INFORMATION GIVEN »

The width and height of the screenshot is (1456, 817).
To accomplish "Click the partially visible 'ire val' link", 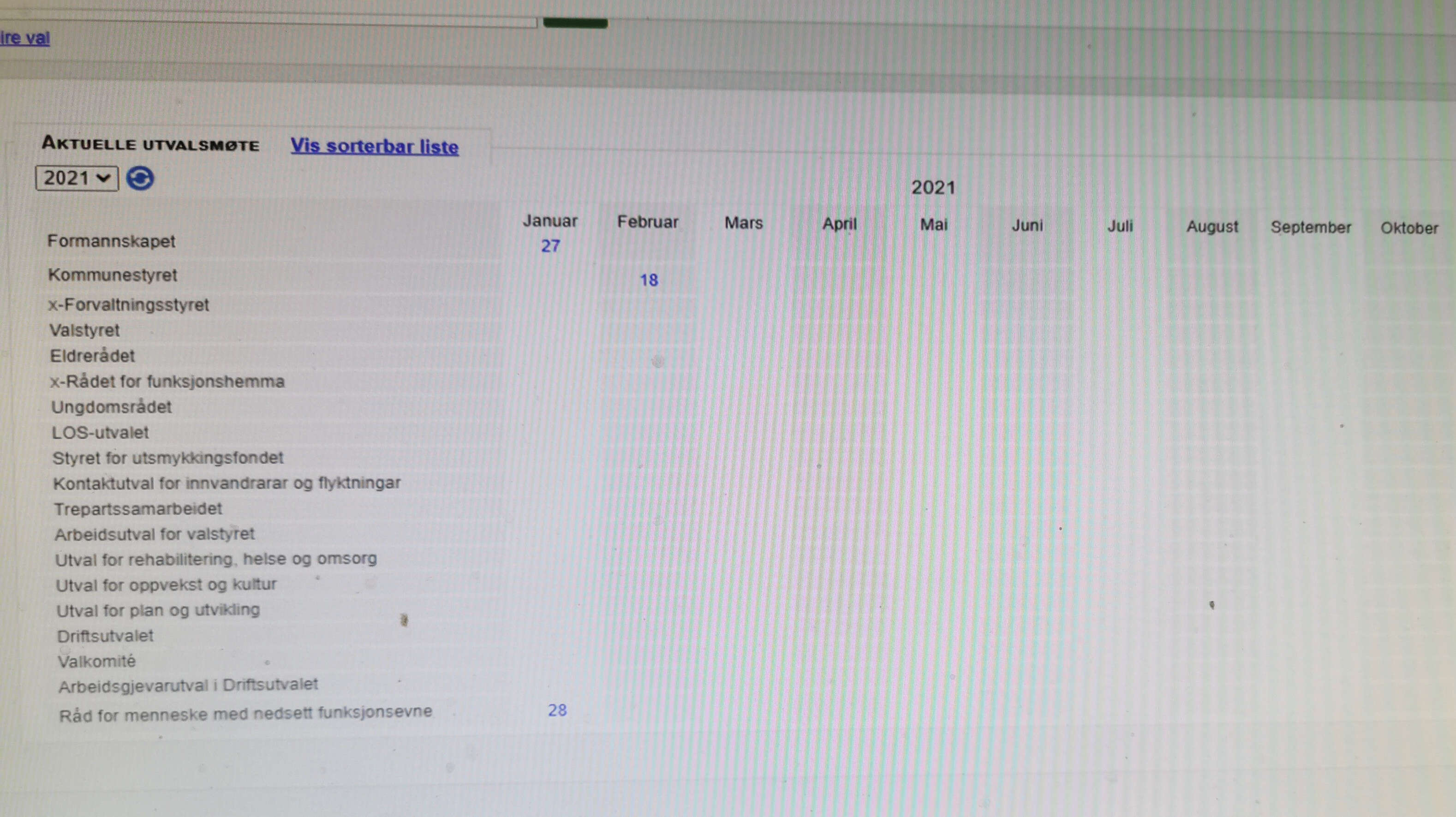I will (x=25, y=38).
==
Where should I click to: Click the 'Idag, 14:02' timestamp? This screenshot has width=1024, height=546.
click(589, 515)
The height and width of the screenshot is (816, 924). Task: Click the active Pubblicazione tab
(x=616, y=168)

AIM »
Reproduce the lines from the line containing "Where should I" through the line containing "(x=616, y=168)", swapping "screenshot" for "screen capture" and leaving all else unchanged.

COMPLETED TASK »
Where should I click to: Click the 'Idag, 14:02' timestamp? This screen capture has width=1024, height=546.
click(589, 515)
The height and width of the screen capture is (816, 924). Task: Click the active Pubblicazione tab
(x=616, y=168)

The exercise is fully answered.